» Input material
------------------------------------------------------------

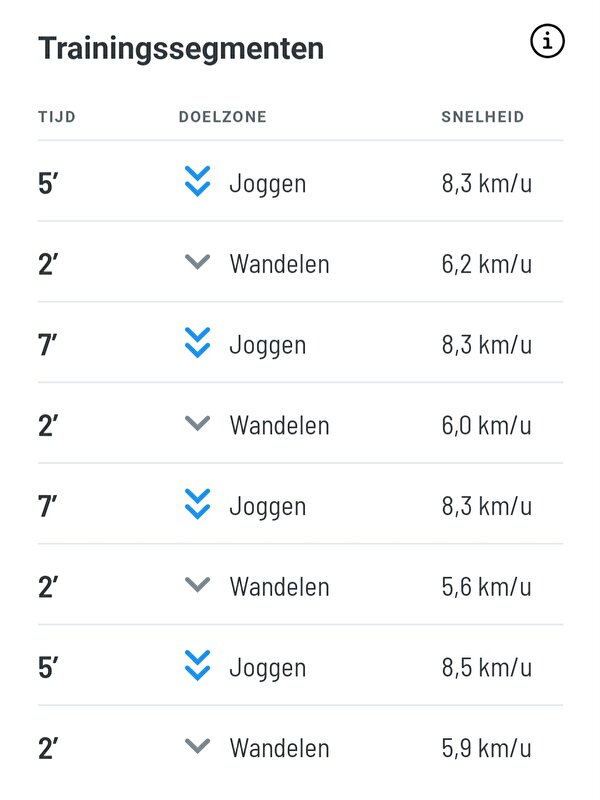This screenshot has width=600, height=800.
Task: Click double-chevron icon beside first 5′ Joggen
Action: pos(198,183)
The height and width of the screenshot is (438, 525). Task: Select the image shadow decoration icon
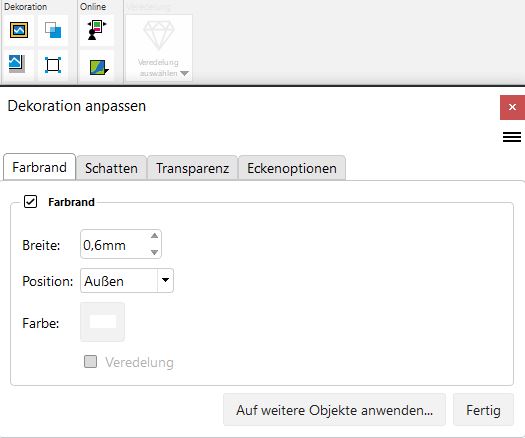click(17, 64)
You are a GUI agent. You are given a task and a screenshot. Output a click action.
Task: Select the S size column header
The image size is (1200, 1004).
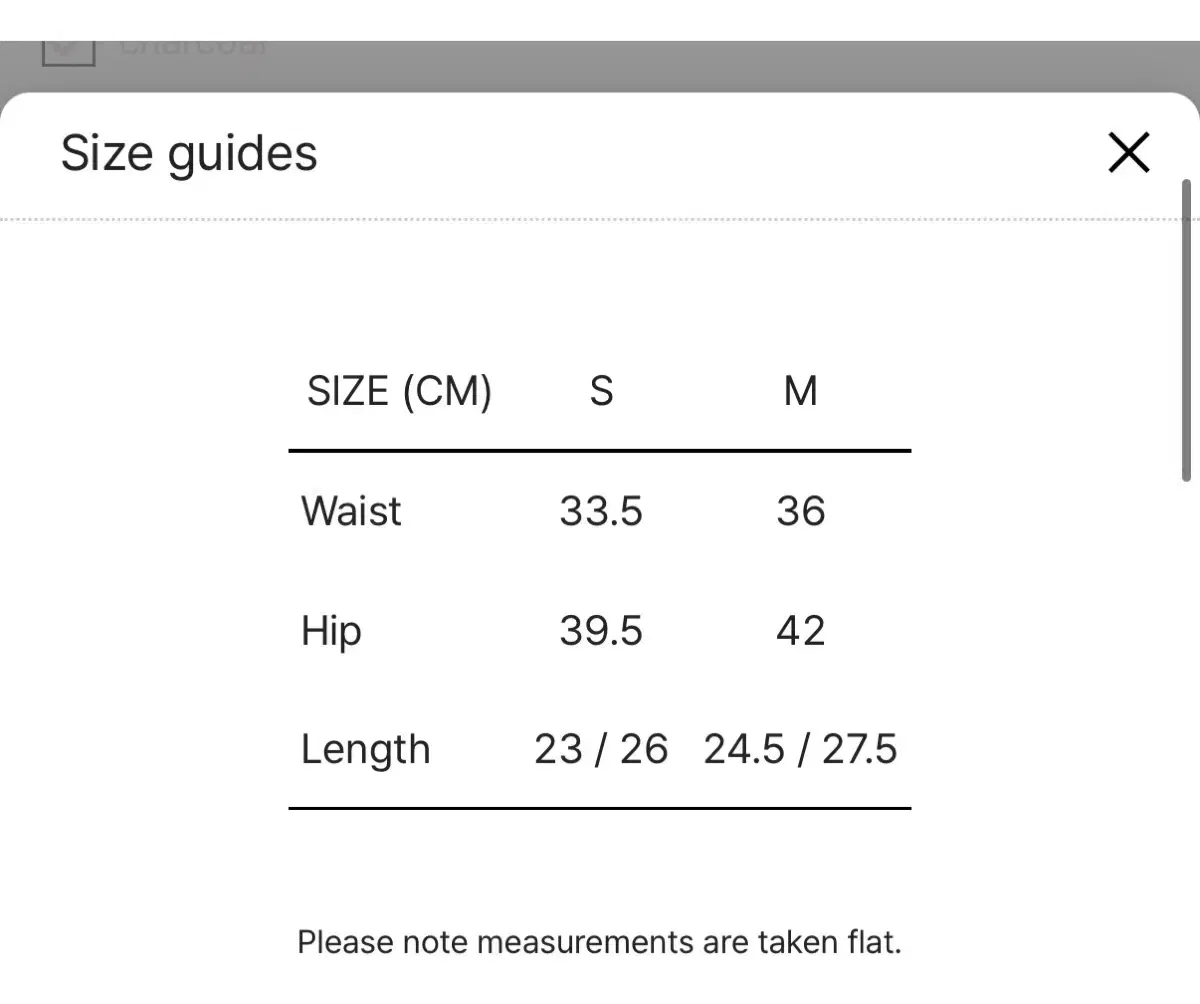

------------------------------------------------------------

From the records above, copy each line in which the string "size" occurs.

» Written reply
Task: Select the S size column header
The image size is (1200, 1004).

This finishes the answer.